Quality of life in pediatric heart transplant recipients: a comparison with children with and without heart disease.

BACKGROUND: Little is known about the quality of life (QOL) of children with heart disease who undergo life-saving surgery. The aim of this multicenter study was to examine self- and parent-reported QOL outcomes in pediatric heart transplant recipients.
METHODS: Pediatric heart transplant recipients/families (n = 174) from 7 transplant programs completed the Pediatric Quality of Life Inventory Generic Core Scales and Cardiac Module. Scores for the heart transplant sample were compared with non-transplant patients who had undergone conventional cardiac surgery and with a healthy child sample.
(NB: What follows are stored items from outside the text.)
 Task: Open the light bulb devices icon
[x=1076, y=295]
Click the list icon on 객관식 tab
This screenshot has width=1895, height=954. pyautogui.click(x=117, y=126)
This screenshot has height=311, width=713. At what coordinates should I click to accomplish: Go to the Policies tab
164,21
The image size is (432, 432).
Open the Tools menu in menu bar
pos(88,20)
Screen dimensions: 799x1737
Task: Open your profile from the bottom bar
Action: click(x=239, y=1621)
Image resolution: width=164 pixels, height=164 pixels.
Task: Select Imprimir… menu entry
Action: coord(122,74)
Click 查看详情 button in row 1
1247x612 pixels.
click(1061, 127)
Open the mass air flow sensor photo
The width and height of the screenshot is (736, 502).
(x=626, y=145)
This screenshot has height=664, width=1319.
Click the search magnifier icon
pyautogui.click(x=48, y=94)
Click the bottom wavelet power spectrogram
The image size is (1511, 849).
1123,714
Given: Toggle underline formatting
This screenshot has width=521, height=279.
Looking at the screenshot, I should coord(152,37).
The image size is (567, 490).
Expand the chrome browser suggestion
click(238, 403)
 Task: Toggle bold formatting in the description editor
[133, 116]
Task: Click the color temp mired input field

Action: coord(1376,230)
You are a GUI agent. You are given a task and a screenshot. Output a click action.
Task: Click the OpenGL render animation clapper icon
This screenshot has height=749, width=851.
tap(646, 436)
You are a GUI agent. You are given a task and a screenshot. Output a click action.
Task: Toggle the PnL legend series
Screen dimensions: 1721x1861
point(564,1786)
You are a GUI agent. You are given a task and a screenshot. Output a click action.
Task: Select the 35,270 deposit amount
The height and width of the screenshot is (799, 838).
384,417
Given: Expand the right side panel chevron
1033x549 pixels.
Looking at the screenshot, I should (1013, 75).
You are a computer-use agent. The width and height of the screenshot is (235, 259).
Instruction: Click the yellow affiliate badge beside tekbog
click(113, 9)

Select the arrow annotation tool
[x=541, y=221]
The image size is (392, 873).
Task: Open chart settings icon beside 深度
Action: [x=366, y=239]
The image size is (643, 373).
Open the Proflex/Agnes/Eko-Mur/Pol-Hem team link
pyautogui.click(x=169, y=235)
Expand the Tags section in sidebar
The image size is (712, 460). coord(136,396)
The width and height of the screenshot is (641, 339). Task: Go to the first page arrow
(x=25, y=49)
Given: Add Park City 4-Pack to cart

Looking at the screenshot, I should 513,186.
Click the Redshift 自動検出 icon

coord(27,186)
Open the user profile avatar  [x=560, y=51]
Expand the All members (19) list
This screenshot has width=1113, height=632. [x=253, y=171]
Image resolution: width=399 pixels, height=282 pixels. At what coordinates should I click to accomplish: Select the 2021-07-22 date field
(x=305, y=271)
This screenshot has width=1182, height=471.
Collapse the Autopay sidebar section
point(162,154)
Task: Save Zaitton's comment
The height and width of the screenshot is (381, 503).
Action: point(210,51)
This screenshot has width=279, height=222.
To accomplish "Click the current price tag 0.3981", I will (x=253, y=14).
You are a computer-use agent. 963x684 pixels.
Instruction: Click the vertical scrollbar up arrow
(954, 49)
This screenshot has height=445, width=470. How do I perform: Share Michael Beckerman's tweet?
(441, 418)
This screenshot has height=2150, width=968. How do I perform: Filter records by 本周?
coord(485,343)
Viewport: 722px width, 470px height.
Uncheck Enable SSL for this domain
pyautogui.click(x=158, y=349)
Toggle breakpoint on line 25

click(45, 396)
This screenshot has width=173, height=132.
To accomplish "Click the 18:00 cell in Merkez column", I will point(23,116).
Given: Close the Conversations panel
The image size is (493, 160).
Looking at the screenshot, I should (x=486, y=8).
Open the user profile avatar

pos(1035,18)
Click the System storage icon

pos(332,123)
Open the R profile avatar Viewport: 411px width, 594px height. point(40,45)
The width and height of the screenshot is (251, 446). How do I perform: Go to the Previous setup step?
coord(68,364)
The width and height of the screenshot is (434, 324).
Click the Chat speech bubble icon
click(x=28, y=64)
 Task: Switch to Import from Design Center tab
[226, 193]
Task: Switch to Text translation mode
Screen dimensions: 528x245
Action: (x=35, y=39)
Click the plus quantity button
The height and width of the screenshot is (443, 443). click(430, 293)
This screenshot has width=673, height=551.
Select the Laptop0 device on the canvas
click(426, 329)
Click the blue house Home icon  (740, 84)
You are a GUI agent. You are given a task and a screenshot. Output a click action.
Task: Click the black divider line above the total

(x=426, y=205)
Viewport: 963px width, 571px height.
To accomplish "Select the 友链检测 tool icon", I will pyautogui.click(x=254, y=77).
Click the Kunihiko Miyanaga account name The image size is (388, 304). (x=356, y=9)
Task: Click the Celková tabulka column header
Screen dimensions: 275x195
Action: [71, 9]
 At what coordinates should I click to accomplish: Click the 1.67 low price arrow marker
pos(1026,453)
Within the cardiac surgery group, heart disease/surgery was further categorized by severity/complexity.
RESULTS: Heart transplant recipients were a mean age of 10.6 ± 4.7 years at a mean time post-transplant of 6.0 ± 4.1 years. By both self-report and parent proxy report, mean scores for heart transplant recipients were significantly lower than those in healthy children for physical and psychosocial QOL, including emotional and social functioning (p < 0.001), with 31.3% self-reporting significantly impaired psychosocial QOL scores. By self-report, there were no significant differences in emotional and social mean scores between the transplant and cardiac surgery groups. Transplant recipients reported significantly fewer cardiac symptoms than children with cardiac surgery (p < 0.01). Their self-reported school functioning scores were not significantly different from children with moderate to severe disease.
CONCLUSION: Although pediatric heart transplant recipients experience significant symptomatic improvement, they remain at-risk for impaired psychosocial QOL, similar to children with residual or palliated heart disease. Assessment is needed to identify children at-risk and improve psychosocial outcomes.